5 cups of cleaned, skinned, bite size chicken pieces with one cup of onion, one tomato, 3 tsp red chill powder, enough salt and ½ tsp turmeric.

Dry roast lightly 5 tea spoons of whole coriander, 10 cloves, 5 cardamom, ½ tsp mace, 2 tsp big cumin, 1 cinnamon stick and grind to a powder.

Mix in everything with the chicken pieces. While cooking chicken, do not add much water. Close and cook in medium flame.

When cooked, sauté ½ cup onion to brown, 3 sprigs of curry leaves, add chicken and then add one and two cups of thick coconut milk to this curry. Simmer for 5 minutes only. Do not boil it again.

Serve with rice or porottas…mmm…your fingers wet and soaked…okiez okiez… stop…stop!

* They were called Video Coach Buses A/C – It would be written in big bold letters. I have no idea why. It had a video player, maybe that’s why.

Oct 13, 2007

Pindi Thoran

My writing has gone rusty. I stare at a Word document for minutes and nothing comes to my head. Too much of a break from blogging makes you so out of league from everything. There are great food events going here and there and there is a big event FAHC, yet I feel completely disconnected. Not that I used to write great stuff earlier, but something which took me a maximum of 15 minutes to write a post is now a humongous job for me.
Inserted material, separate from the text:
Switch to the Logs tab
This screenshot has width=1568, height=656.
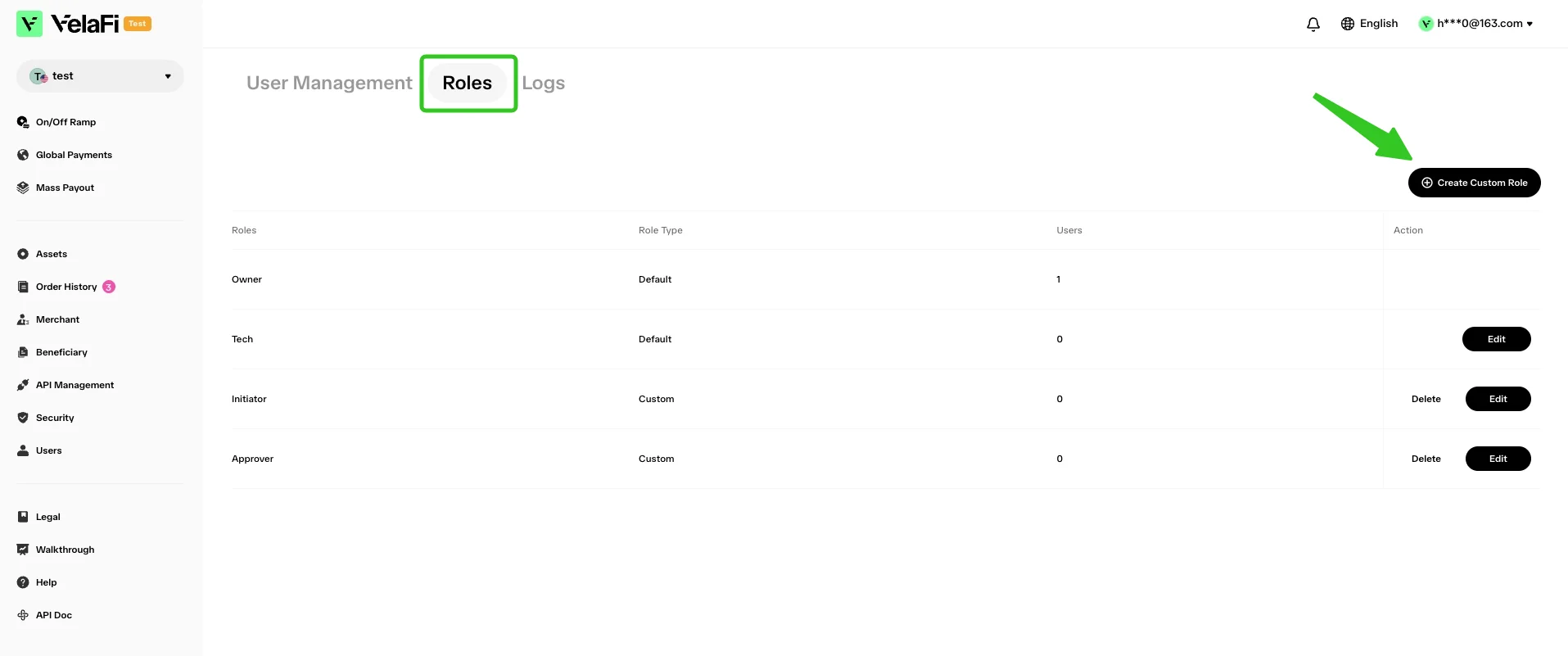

I am sure that’s what has happened to a lot of other bloggers too who were regulars, their blogs now look abandoned and lonely. Their mamas are having starting trouble to write something. So this is a warning dears, do not go out of league and take a long break….

You might find this post squeaky squeaky with all that rust, but I know all you darlings out there is worried only about the food. :)
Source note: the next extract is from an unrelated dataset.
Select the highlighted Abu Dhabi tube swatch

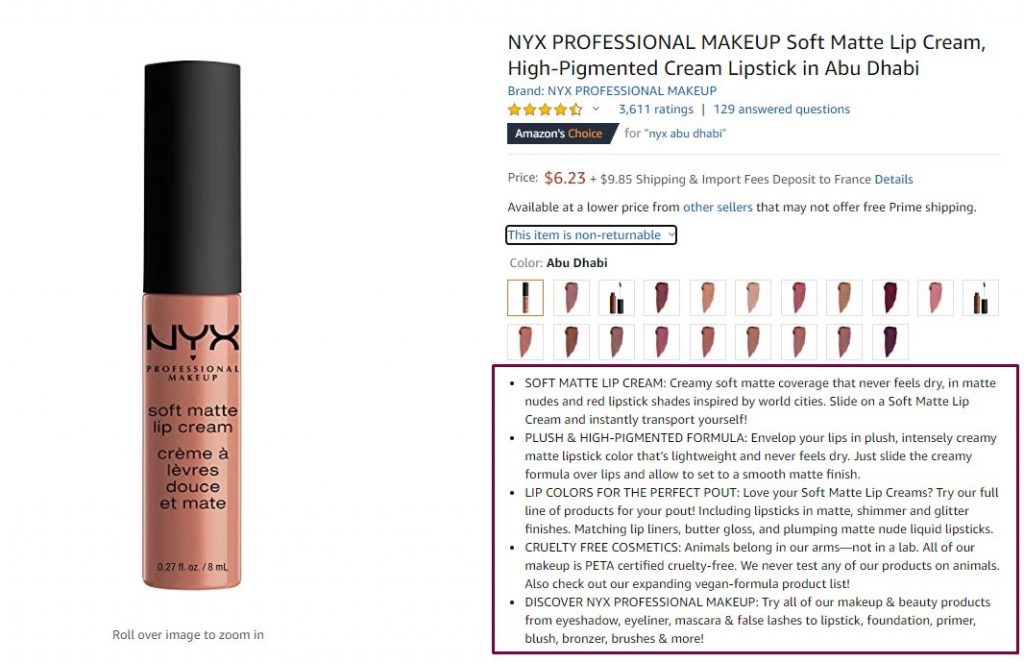pyautogui.click(x=525, y=298)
Kerala has this big fascination for banana stems. We use all portions of a banana plant. The fruit is used in cooking and eating, leaves as organic throw away plates and the stem and the flower after a fruit is matured in cooking. After the fruit is matured, you cut the fruit from the plant and hang it in a warm place for ripening. A single banana plant has only onetime fruiting capacity and should be removed. When you cut off the stem, you peel away the greenish layers and there you get a creamy white round part. This is known as unnippindi.

Poets describe a woman’s hands as round and slim and smooth like an unnipindi where unni means small. It is also known as vaazhappindi, where vaazha means banana. Essentially pindi is the name without any metaphors added.

I shake my head and grin when I hear about all the fiber talks in television and health magazines. They talk as if this is the new invention. Hello, this was there long existing...this fiber thingie in vegetables and you missed it all this while is what I want to say to them.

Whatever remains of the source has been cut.